Avec "Vénus Anadyomène", on entre réellement dans le vif du sujet. Les guitares deviennent plus tranchantes, et se fondent dans une ambiance assez pesante. Les vocaux semblent surgir de cet écran de fumée obscure, ce qui donne une sensation de malaise ressenti tout au long du titre. Le ton étant donné, je ne suis nullement surprise quand les premières notes de "Ophélia" retentissent. On retrouve cette même ambiance glauque qui donne franchement l’impression d’errer entre les tombes. Ce qui en soi correspondrait parfaitement au concept de l’album, et au côté taphophile de la tête pensante du groupe, Macabre. A noter, les choeurs légèrement masqués dans le background qui rajoutent une impression onirique au rendu final.
Suit "Oraison Du Soir", un titre qui pour moi résume tout l’album. Je reste impressionnée quant à la façon dont, à la première écoute, le morceau peut sembler simplement mélodique, alors qu’un voile de mélancolie et de tristesse flotte lourdement, assombrissant terriblement l’atmosphère du titre. Sans violence exacerbée, Mortis Mutilati provoque en nous une sensation d’oppression et de malaise. Un tour de maître selon moi car j’ai toujours préféré une froide subtilité qu’à un projet directement et clairement exposé. Et toute la force de cet album réside en cette subtilité, si savamment dosée.
Avec "Reliquiae", je peux aborder un autre point intéressant quant aux choix faits pour cet album : le phénomène de répétition. Je ne le mentionne évidemment pas dans un sens péjoratif, car cette répétition participe à cette impression d’oppression et d’enfermement, renforçant ainsi l’expérience obscure que nous vivons. Le morceau devient alors entêtant et lancinant, et l’atmosphère n’en est que renforcée. "Morte" est un petit coup de coeur personnel, pour cet étonnant changement de rythme en milieu de morceau.
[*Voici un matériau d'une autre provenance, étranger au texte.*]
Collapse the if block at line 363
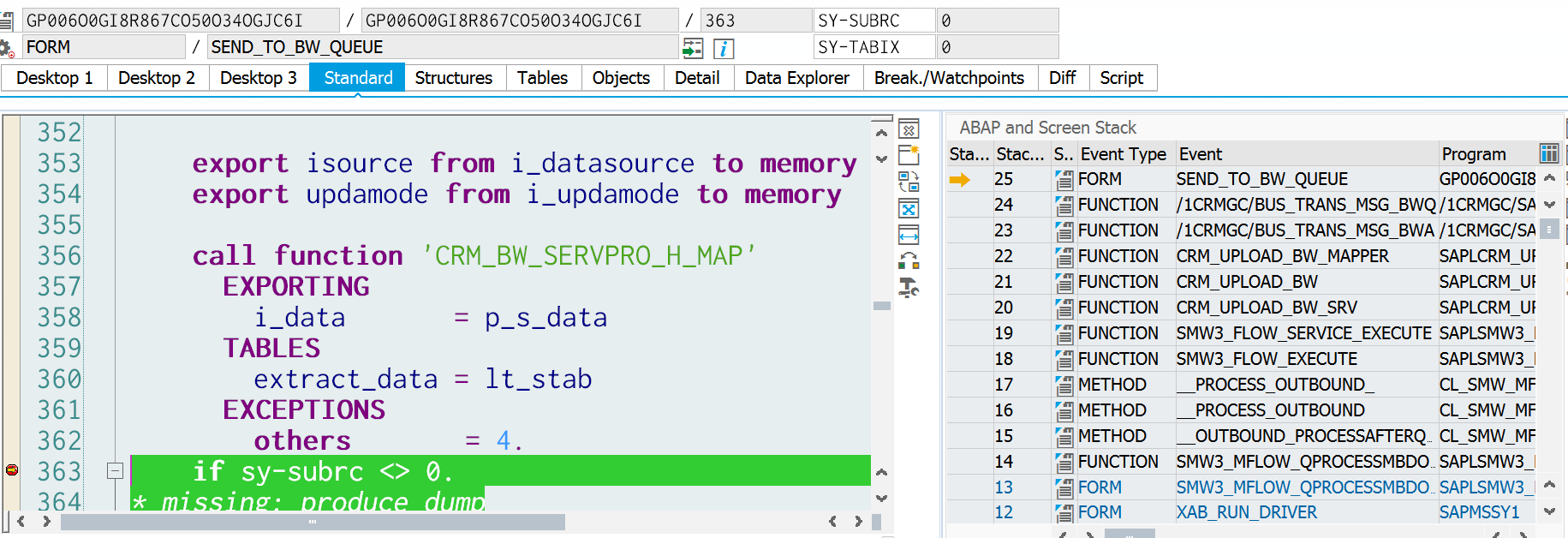 [115, 470]
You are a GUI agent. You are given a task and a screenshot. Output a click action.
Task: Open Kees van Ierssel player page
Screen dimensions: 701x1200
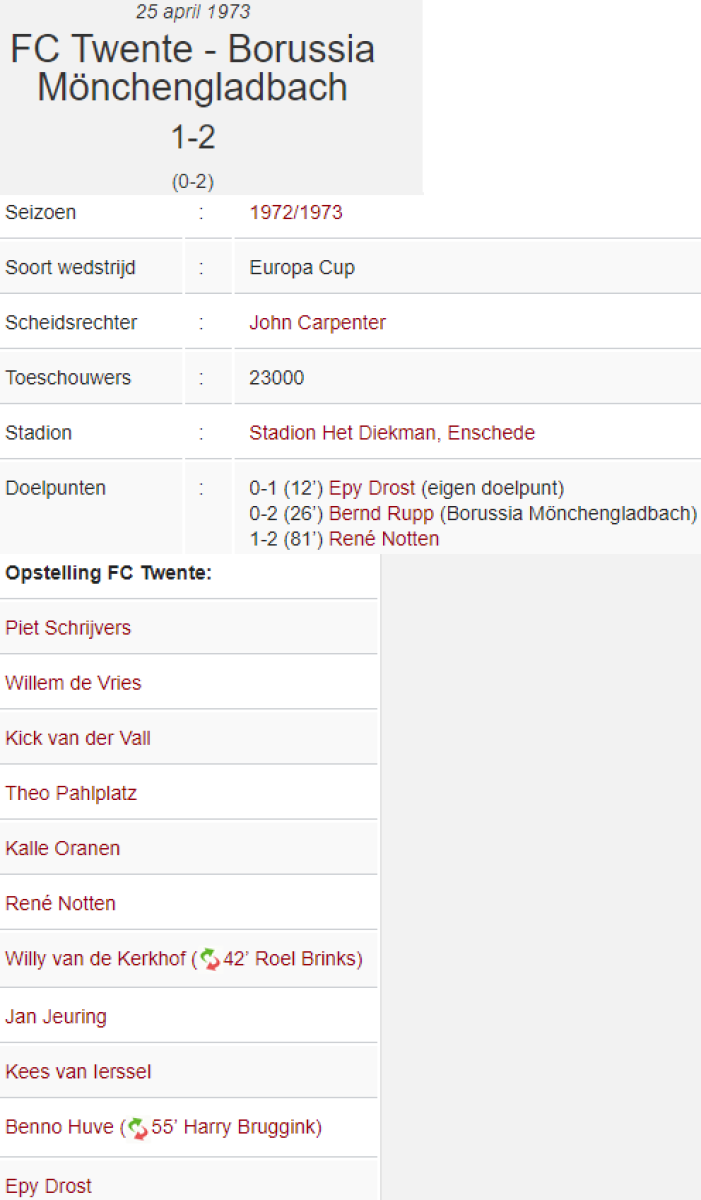78,1072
La longueur des titres est également appréciable. Ni trop long, ni trop court, le groupe trouve l’équilibre pour instaurer une ambiance sans pour autant traîner en longueur ce qui aurait été regrettable.
Suit "Eros& Thanatos", l’occasion pour moi de signaler que l’album est également plein de références mythologiques connues. Ici, on a davantage à faire avec un concept freudien où l’instinct de survie se dresse face à la pulsion de mort. Eros, figure mythologie de l’amour, incarne cette vitalité. Je trouve intéressant de retrouver ce genre de thèmes dans un groupe de black, le sujet étant bien entendu fascinant. L’album semble d’ailleurs bercé par une sorte de glorification de la mort, presque romancée si je puis m’exprimer ainsi. Entre fascination et répulsion, en quelque sorte. Mais, j’en arrive déjà à "Fingers Of Death", qui clôt l’album dans un final à la dimension presque épique.
Ce que je retiendrai de Mortis Mutilati, c’est un album largement convaincant et prometteur. Cette fascination pour la mort qu’on ressent à travers l’écoute est hypnotisante, et tient l’auditeur en haleine jusqu’aux dernières notes, comme forcé à suivre Macabre dans un voyage morbide et malsain. Et je ne peux que me réjouir qu’un tel groupe soit français.